Soba noodles are made of buckwheat, a lower-calorie, higher-fiber grain that tastes lighter – though it will fill you up just as nicely as a udon noodle. Finding a green tea-flavored noodle makes this more interesting, but it’s not essential. I love this recipe because it bursts with flavor and color: crunchy veggies, smooth, nutty noodles and a bite of hot pepper to hold your attention. It’s an entrée, a side dish, and an eat-it-cold-out-of-the-fridge breakfast. You really can’t pin it down to a time of day – just enjoy it. (Double batches recommended!)

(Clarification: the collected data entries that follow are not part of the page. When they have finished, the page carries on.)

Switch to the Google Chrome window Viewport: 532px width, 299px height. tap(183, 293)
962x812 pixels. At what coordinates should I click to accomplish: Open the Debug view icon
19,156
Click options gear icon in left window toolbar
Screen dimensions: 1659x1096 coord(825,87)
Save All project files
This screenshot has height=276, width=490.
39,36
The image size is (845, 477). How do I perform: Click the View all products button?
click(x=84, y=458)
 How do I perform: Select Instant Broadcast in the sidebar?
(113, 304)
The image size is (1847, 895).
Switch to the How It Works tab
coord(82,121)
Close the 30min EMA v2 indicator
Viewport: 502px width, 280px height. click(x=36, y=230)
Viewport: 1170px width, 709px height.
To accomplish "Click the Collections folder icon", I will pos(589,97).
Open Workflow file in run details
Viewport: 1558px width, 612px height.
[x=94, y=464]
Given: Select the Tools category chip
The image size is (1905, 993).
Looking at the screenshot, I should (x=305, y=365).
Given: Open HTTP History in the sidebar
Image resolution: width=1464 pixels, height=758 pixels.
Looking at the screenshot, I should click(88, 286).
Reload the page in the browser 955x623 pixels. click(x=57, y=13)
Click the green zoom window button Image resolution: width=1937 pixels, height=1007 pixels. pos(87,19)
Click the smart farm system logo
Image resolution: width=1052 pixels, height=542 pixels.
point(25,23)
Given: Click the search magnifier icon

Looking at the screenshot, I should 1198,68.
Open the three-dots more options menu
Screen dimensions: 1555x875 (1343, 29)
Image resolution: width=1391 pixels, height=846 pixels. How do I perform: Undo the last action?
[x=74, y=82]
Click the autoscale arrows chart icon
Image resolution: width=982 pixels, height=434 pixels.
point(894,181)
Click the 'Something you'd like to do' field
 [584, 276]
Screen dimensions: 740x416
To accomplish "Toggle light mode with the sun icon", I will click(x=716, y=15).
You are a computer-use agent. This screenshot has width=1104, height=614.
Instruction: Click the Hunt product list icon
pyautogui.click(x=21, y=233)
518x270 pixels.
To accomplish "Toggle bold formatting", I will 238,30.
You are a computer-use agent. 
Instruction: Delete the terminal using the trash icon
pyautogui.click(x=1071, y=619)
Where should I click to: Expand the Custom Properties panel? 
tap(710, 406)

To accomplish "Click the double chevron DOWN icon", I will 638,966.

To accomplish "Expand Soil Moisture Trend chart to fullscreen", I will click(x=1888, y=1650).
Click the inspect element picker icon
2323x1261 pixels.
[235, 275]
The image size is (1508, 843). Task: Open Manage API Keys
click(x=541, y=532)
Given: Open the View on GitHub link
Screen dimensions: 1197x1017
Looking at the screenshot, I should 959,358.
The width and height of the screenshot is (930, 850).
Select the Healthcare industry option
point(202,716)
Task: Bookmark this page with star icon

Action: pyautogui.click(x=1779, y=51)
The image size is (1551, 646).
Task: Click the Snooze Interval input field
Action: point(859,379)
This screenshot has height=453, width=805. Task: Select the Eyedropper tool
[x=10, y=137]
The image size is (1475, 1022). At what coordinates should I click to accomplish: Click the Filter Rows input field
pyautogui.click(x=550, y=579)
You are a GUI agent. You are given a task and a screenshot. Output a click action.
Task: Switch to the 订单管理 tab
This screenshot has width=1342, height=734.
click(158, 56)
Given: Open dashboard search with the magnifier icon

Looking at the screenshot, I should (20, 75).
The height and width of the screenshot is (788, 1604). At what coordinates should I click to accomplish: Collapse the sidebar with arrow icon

SOBA NOODLES WITH CARROT VINAIGRETTE
Serves: 4-6, depending on whether served as an entrée or a side dish
Prep time: 35 minutes
- 8 ounces dried green tea soba noodles
- 3 ounces sweet pea shoots
- 1 cup shredded radicchio leaves
- 1 small carrot, julienned
- 2 small seedless cucumbers cut into long strips
- 1 cup grape tomatoes
- ½ red chile pepper, sliced thinly
- ¼ cup mint, shredded
- ½ cup sesame oil
- ½ cup canola oil
- ¾ cup rice vinegar
- ¼ cup soy sauce
- 1 Tablespoon sugar
- 1 ½ tablespoons peeled and minced ginger
- 2 small carrots peeled and sliced into small pieces
- ½ of medium-sized onion cut into small pieces
For the dressing:
- To cook the soba noodles:
- In a large pot of boiling water, add a teaspoon of salt and put I the noodles. Cook for 3 minutes or until al dente.
- Drain the noodles into a colander and rinse under cold running water until the water runs clear. Seat aside.
- Combine ingredients and place in a blender on blend until smooth.
- Combine the vegetables and noodles, add dressing and toss well. Serve immediately.